Kara Blok Üzerine 10 Nokta

Posted: March 22nd, 2020 | Author: | Filed under: Anarşi, Çeviri | Tags: , | Comments Off on Kara Blok Üzerine 10 Nokta

“Devletin bir pencere olmadığı doğru ancak diğer yandan devlet yalnızca soyut bir kavram da değil. Pencereleri kırmak devrimci bir eylem değildir ve bağlamından çıkartıldığında ve pencereleri kıranların maksatlarını ve stratejisini görmezden gelen bir soyutlama olarak sunulduğunda diğer hiçbir eylem de devrimci değildir. Devlet, sermaye veya sömürgeciliğe soyutlamaymışcasına saldırılamaz. Onlara sadece maddi formları, sosyal ilişkileri ve kurumları üzerinden zarar verilebilir. Baskının tüm formlarına ve maddi bileşenlerine bir kerede saldırmak mümkün değildir , bu nedenle bütünün parçalarına, farklı zamanlarda ve yerlerde saldırılmalıdır.”

– Oshipeya, Kendi başına hiçbir eylem yeterli değil, kara blok veya başka bir şey

KARA BLOK ÜZERİNE 10 NOKTA

13 Şubat’ta gerçekleşen Kalp Krizi yürüyüşü, 2010 Kış Olimpiyat Oyunları’na karşı Vancouver Sokaklarında isyan çıkartarak kapitalizmin atardamarlarını başarıyla tıkadı.

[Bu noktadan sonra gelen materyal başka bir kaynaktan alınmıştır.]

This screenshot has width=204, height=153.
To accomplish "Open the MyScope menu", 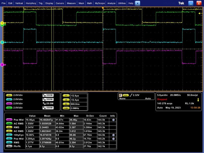I will tap(100, 3).
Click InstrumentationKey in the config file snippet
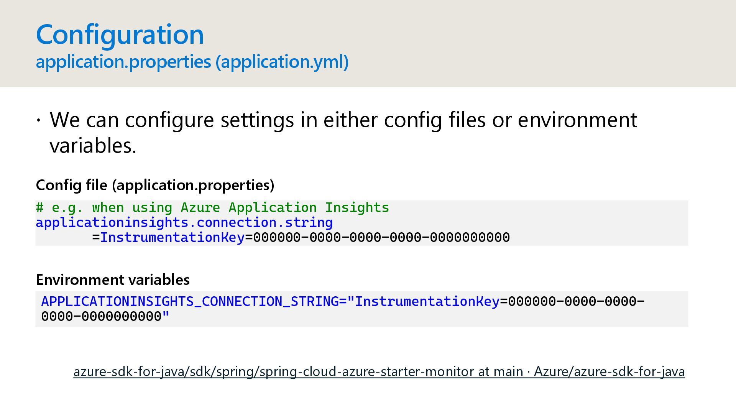The height and width of the screenshot is (414, 736). click(172, 238)
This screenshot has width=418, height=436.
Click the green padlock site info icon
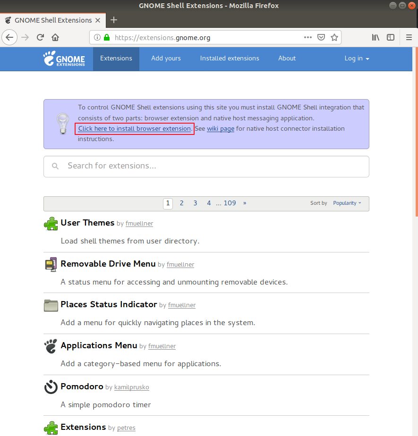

Hemen sonrasında, sözde sosyal müttefikler taktikleri kınadılar ve kendilerini bu hareketin daha radikal unsurlarından uzaklaştırmaya çalıştılar.

Olimpiyat Direniş Ağı’nın dile getirdiği birlik ifadesinin kesin bir ihlaline karşı, bir araya geliş örgütlenmesinde çok az ya da hiç parçası olmayan sosyal liberaller beklendiği üzere , polisin şiddetini değil, protestocuları kınadılar.

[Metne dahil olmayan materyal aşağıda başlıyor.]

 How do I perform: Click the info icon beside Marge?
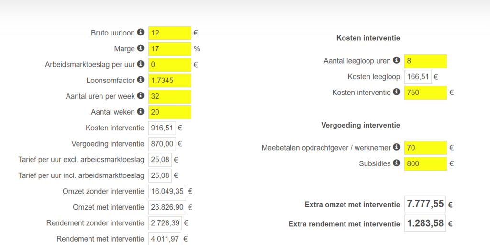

Ayrıca kara blok taktiğinin etkililiğini de sorguladılar. Bir sonra ki paragrafta, Harsha Walia’nın (“Vancouver’da hiç kimse illegal değil” hareketinden) taktiklerin çeşitliliği konusunda, Derek O’ Keefe ile yaptığı tartışmada söylediklerinin bir transkripsiyonu var.

“Size Kara Blok’un, polisin isyan sırasında hareket etmeye kalkışanları teşhis ve izole etmesini önlemeye yarayan taktiksel bir biçim olduğunu söyleyebilirim. Size kara giyinmenin ne demek olduğunu söyleyebilirim. Hepimiz yoldaşız, hepimiz dayanışma içindeyiz, hepimiz benzeriz ve bu eşitlik bizi hak etmediğimiz bir hatayı kabul etme sorumluluğundan kurtarıyor: kapitalist bir ülkede yoksul olmak, Nazizmin babayurdunda Anti-faşist olmak, baskıcı bir ülkede özgürlükçü olmak hataları. Bunun anlamı şudur: hiç kimse bu nedenlerle cezalandırılmayı hak etmiyor ve bize saldırdığınızdan beri sokakta yürürken kendimizi şiddete karşı korumak zorundayız. Çünkü genel algıda savaş, kapitalizm, iş düzenlemeleri, hapishaneler, psikiyatri hastaneleri, bunlar şiddet içermiyor ancak her nasılsa eşcinselliği özgürce yaşamak isteyen, aile kurmayı reddeden, kolektif yaşamı ve mülkiyetin kaldırılmasını isteyen herkesi şiddet yanlısı olarak görüyorsunuz. ”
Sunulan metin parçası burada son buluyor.